On le sait, depuis 2013, la Wallonie a pérennisé les plans hivernaux et a permis de garantir la récurrence des moyens octroyés aux opérateurs de terrain afin de faire face aux demandes complémentaires. Il s’agit d’une belle avancée. Néanmoins, sur le terrain, on constate le développement d’un courant de pensée remettant en cause la politique du «thermomètre» et qui souhaiterait privilégier une prise en charge globale des sans-abri en dehors de toute approche saisonnière. C’est pourquoi, avec les équipes de terrain actives dans le domaine de l’accueil des sans-abri depuis de nombreuses années, j’ai souhaité organiser une matinée de réflexion sur cette thématique.
Le déclencheur de cette réflexion a été l’article «SDF : un fait d’hiver» de M. Chahr Hadji publié par La Libre Belgique en novembre 2013. Cet éducateur spécialisé, actif à Bruxelles, était présent pour introduire le colloque du 19 mars devant un auditoire bien rempli de professionnels venant de toute la Région wallonne et de Bruxelles.
Comme lui, et même si le Plan hivernal à Charleroi rencontre la plupart des besoins immédiats, je m’interroge sur la part très importante des budgets qu’il mobilise et qui doivent certainement grever les possibilités d’ouvrir des solutions plus pérennes de logement pour les personnes concernées.
Nous avons également constaté à Charleroi certains effets pervers du dispositif hivernal : certains sans-abri en viendraient à quitter une maison d’accueil pour passer l’hiver en abri de nuit afin d’éviter les frais d’hébergement et de rompre avec les règles strictes des règlements d’ordre intérieur de ces institutions. Il s’agit certainement d’une dérive à combattre puisqu’elle va à l’encontre des stratégies d’insertion de ces personnes.
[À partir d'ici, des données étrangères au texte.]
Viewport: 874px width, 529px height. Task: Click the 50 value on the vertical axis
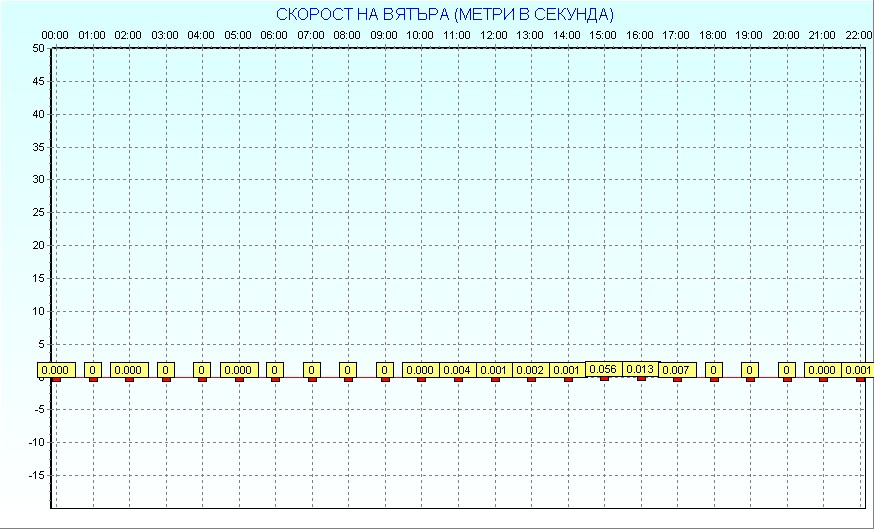pos(37,48)
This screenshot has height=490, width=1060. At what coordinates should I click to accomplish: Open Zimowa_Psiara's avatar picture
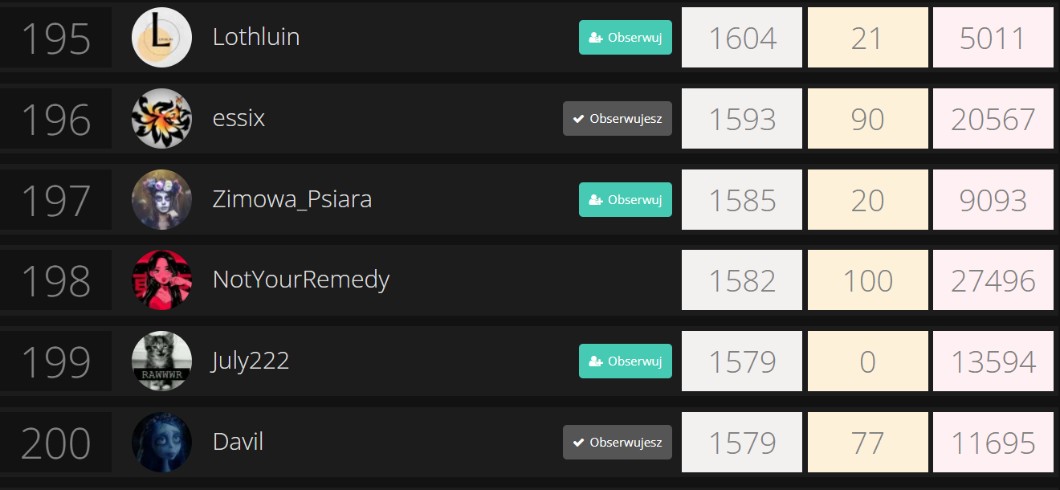[161, 200]
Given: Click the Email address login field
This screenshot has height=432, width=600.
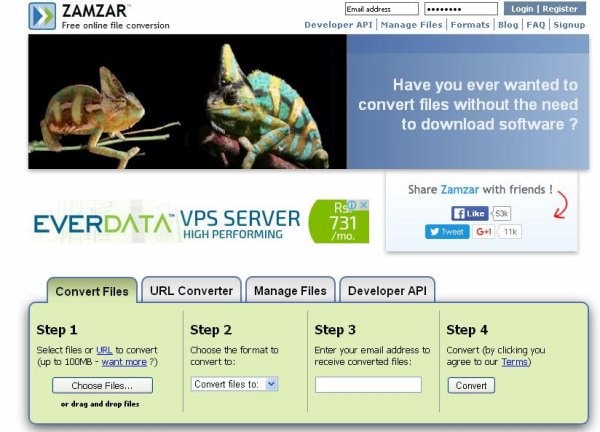Looking at the screenshot, I should pos(382,9).
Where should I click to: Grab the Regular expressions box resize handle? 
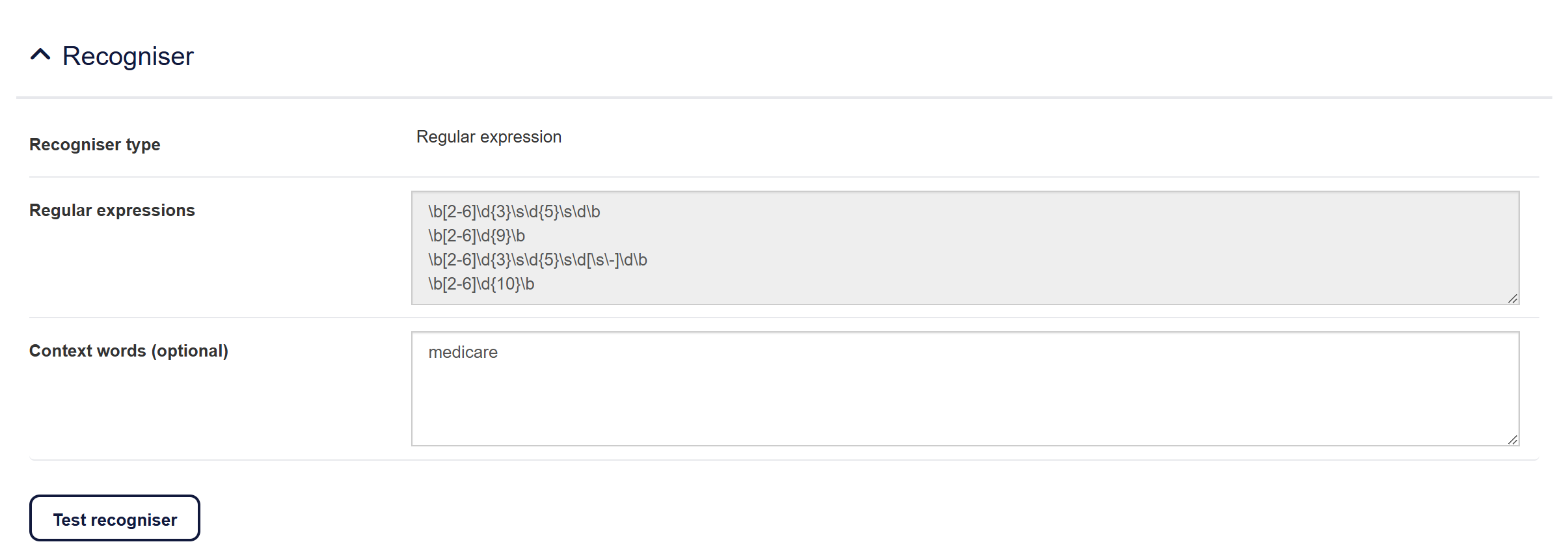pos(1512,299)
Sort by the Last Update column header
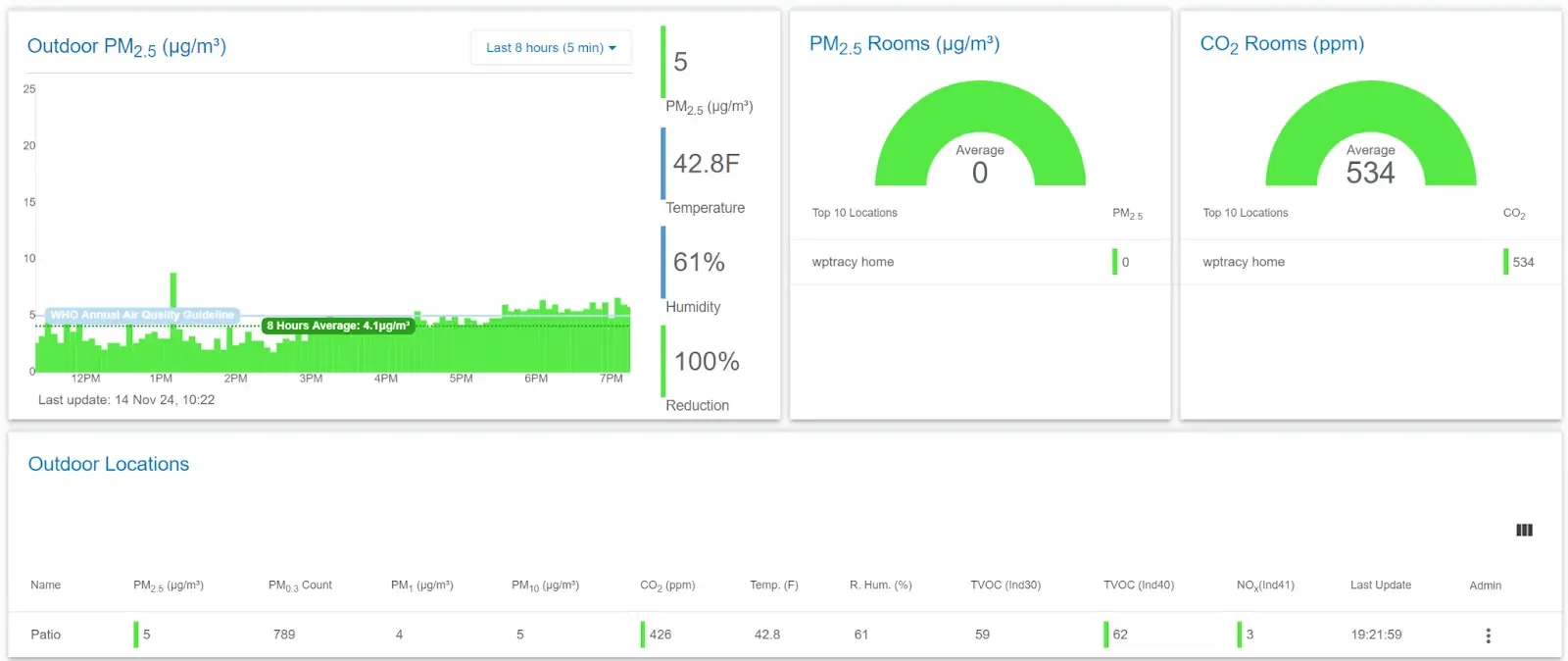Screen dimensions: 1568x661 click(1380, 585)
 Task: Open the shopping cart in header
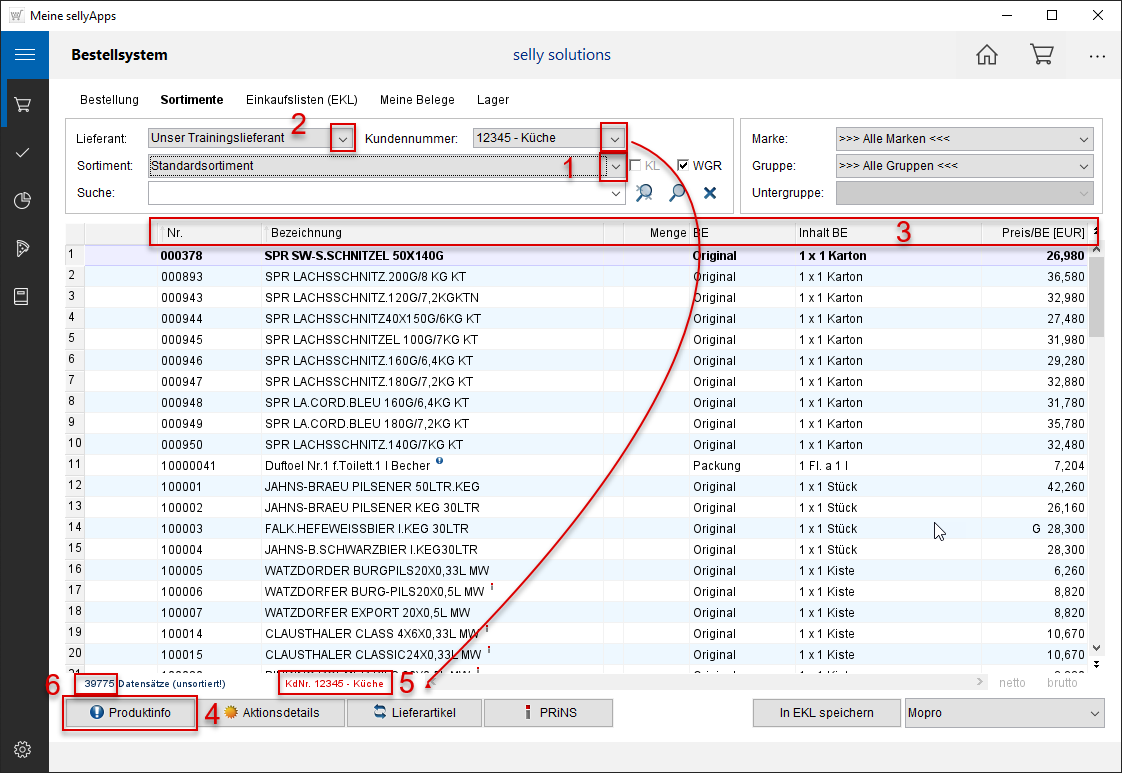coord(1041,55)
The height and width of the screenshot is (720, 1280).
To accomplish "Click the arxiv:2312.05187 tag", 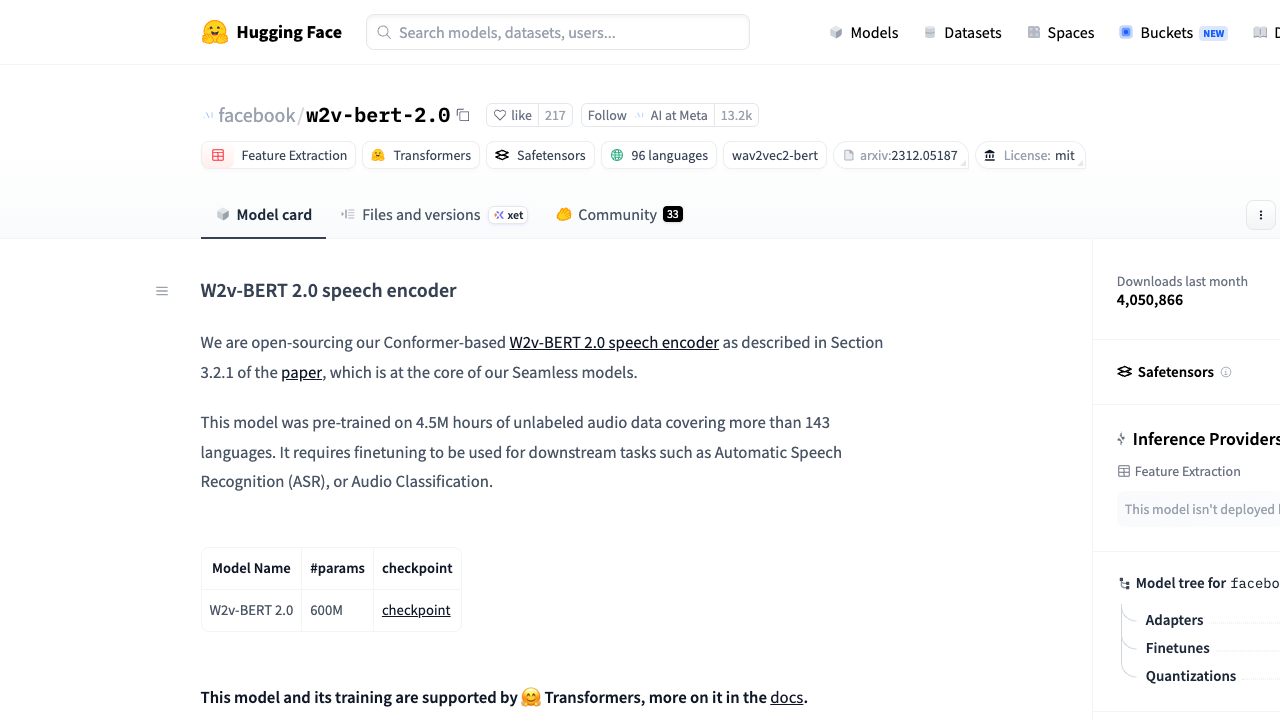I will [x=900, y=155].
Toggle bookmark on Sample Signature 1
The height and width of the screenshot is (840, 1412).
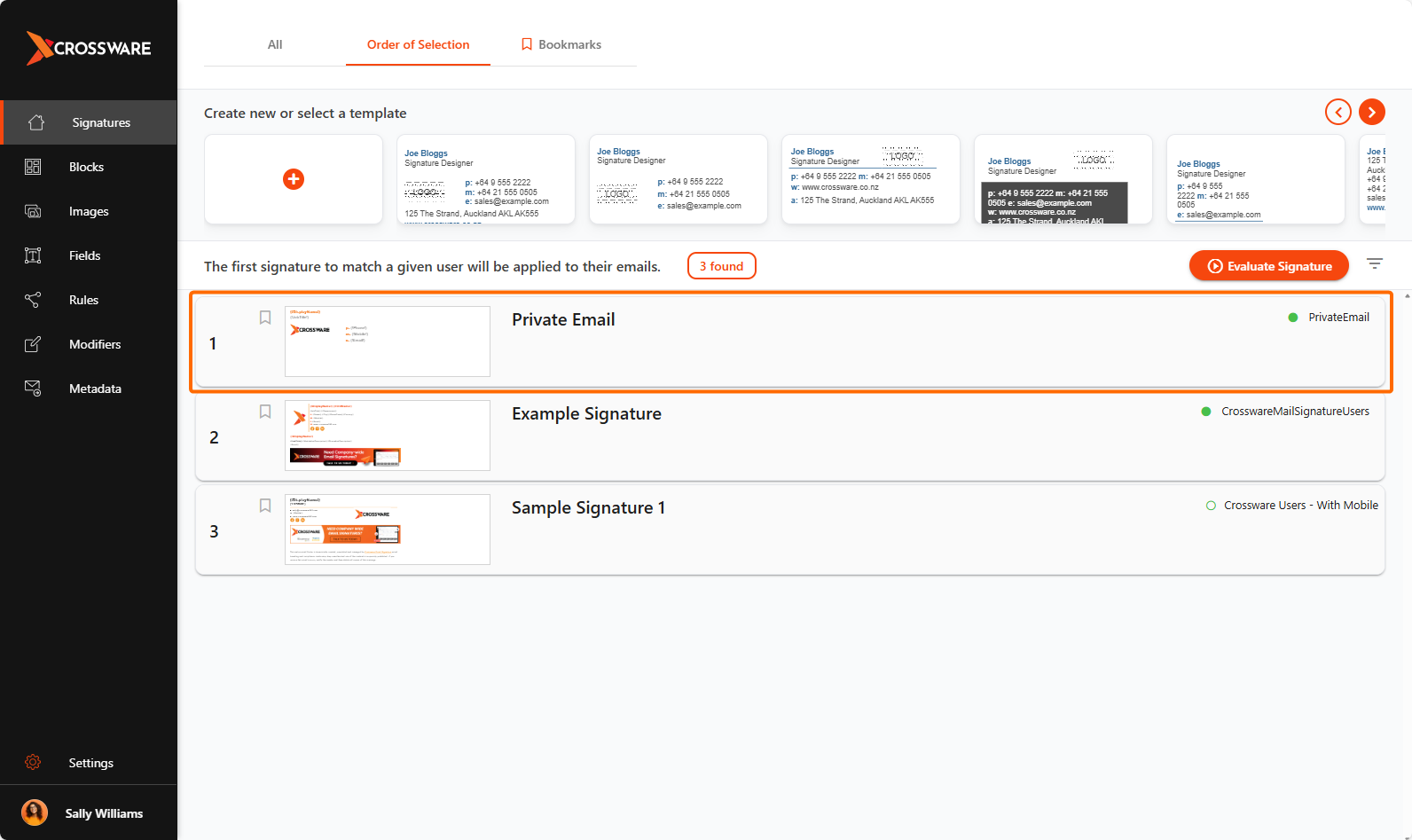pyautogui.click(x=265, y=506)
Je rejoins sa conclusion qui dit que si le dispositif hivernal est utile pour certains, il est inadapté pour beaucoup d’autres. Comme lui, je souhaite que l’on favorise et que l’on amplifie des projets comme le Housing First (politique d’origine anglo-saxonne prônant prioritairement la remise en logement des personnes à la rue), actuellement en test à Charleroi et dans les quatre autres grandes villes du pays.
Il faut progressivement recentrer les moyens et favoriser également l’accès à un logement privé décent à prix raisonnable en luttant notamment contre le scandale des marchands de sommeil.
La dimension préventive doit aussi être au centre de nos préoccupations. C’est une de nos priorités d’action au CPAS de Charleroi avec la politique de «réquisition douce» qui commence à porter ses fruits grâce aux nombreux logements remis sur le marché locatif en ville.
En conclusion, je dirais que le Plan hivernal ne doit pas être une fin en soi mais un élément d’une politique plus globale. Il faut également adapter les réponses en fonction du public, comme pour les personnes souffrant d’assuétudes. Il faut enfin concentrer les moyens les plus importants sur les personnes souffrant de difficultés passagères pour éviter qu’elles ne sombrent et adoptent ce mode de vie.